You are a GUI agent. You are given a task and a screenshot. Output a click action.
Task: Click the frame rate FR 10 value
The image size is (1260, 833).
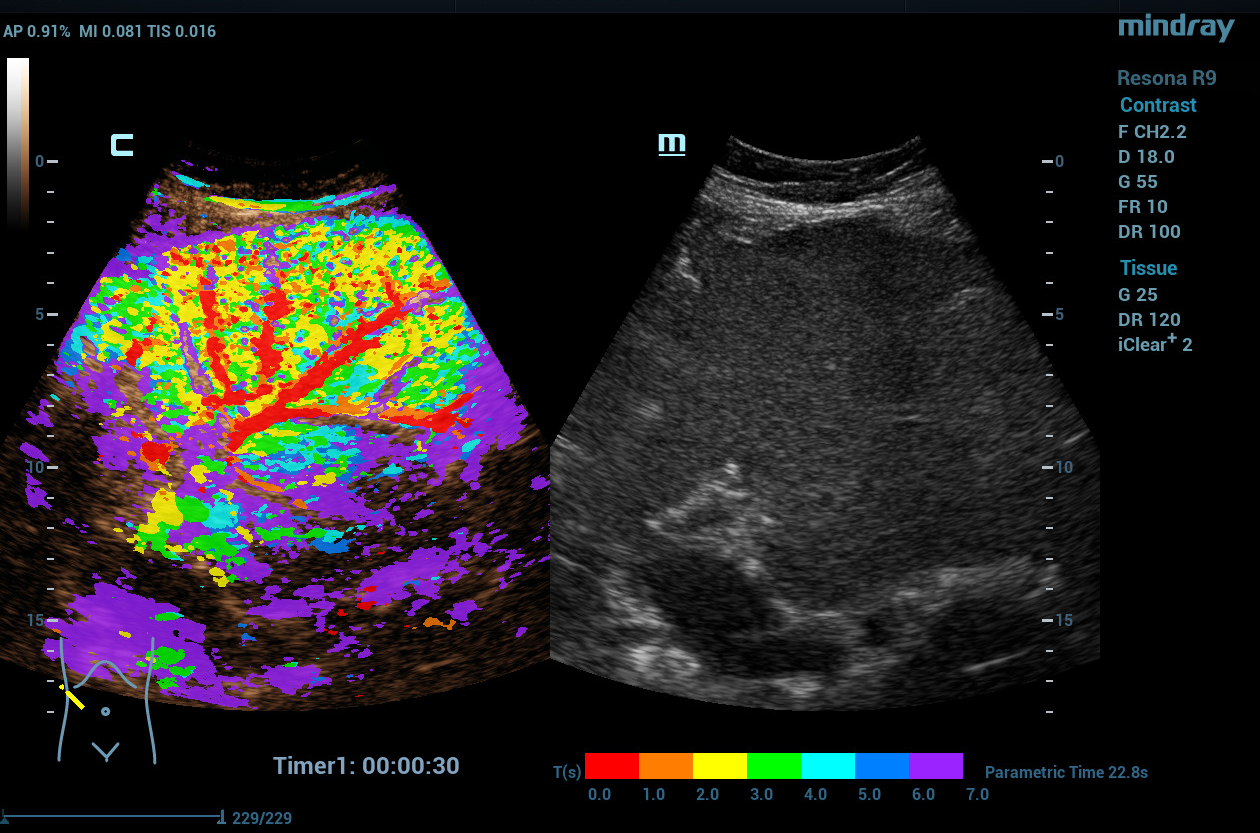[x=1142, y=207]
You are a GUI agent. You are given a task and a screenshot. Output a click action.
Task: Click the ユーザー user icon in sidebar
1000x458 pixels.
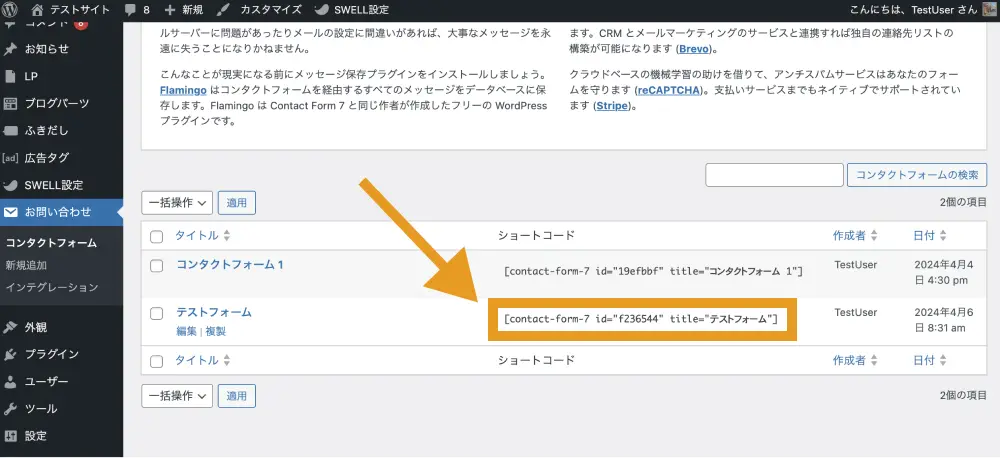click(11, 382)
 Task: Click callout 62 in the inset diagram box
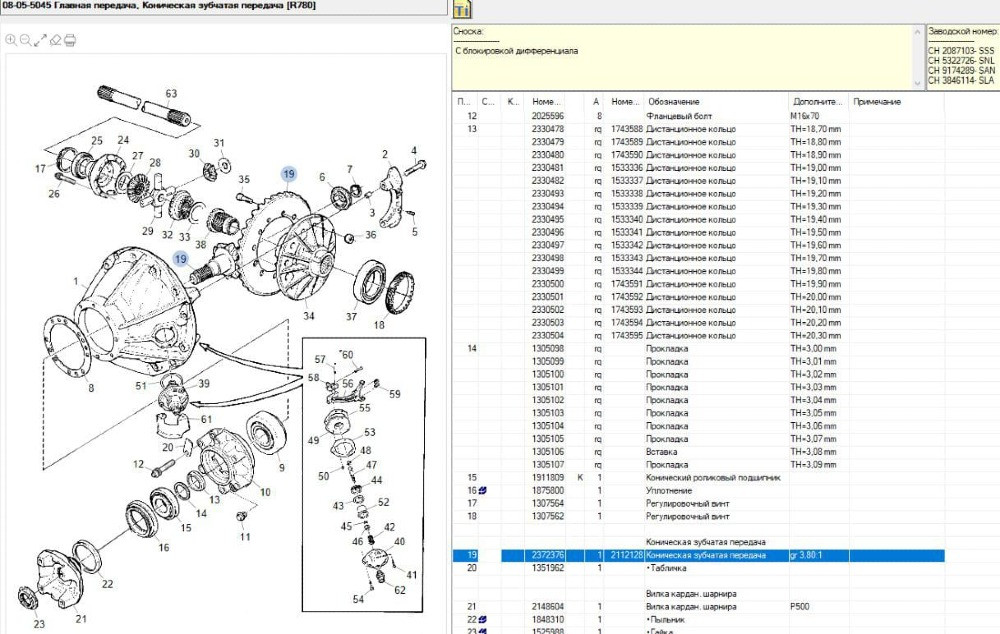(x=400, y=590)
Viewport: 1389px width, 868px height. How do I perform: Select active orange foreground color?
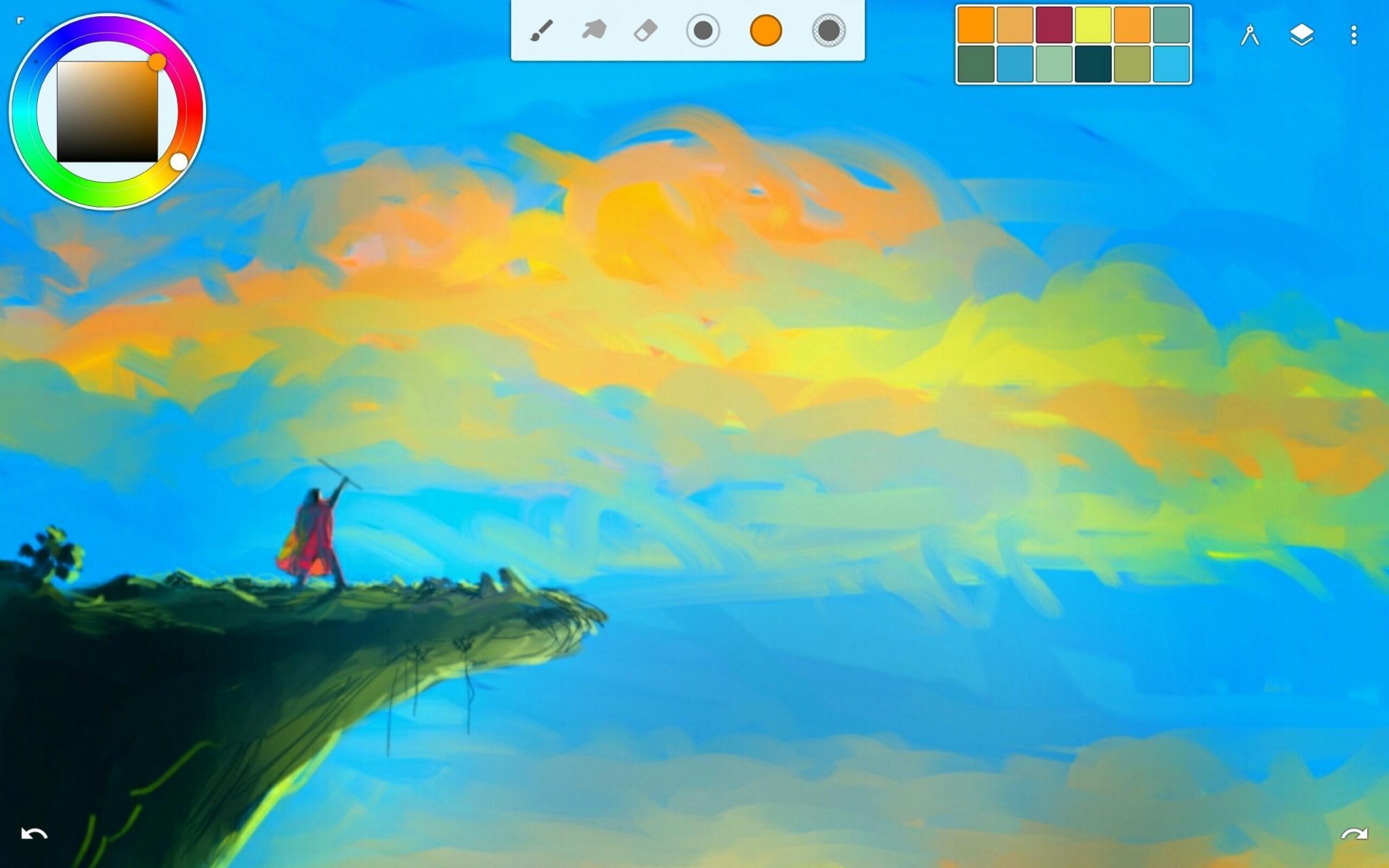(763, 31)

• • • • •

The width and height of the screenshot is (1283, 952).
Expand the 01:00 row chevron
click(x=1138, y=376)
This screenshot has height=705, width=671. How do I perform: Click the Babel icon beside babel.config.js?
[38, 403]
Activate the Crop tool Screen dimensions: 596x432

• • • • •

_PROBLEM TO WORK ON_.
Return exactly, and only, the lines above starting at the line that contains "The width and" and ending at the line that contains "Activate the Crop".

_REPLY TO THE EXERCISE_.
The width and height of the screenshot is (1283, 952).
Expand the 01:00 row chevron
click(x=1138, y=376)
This screenshot has height=705, width=671. How do I perform: Click the Babel icon beside babel.config.js?
[38, 403]
Activate the Crop tool Screen dimensions: 596x432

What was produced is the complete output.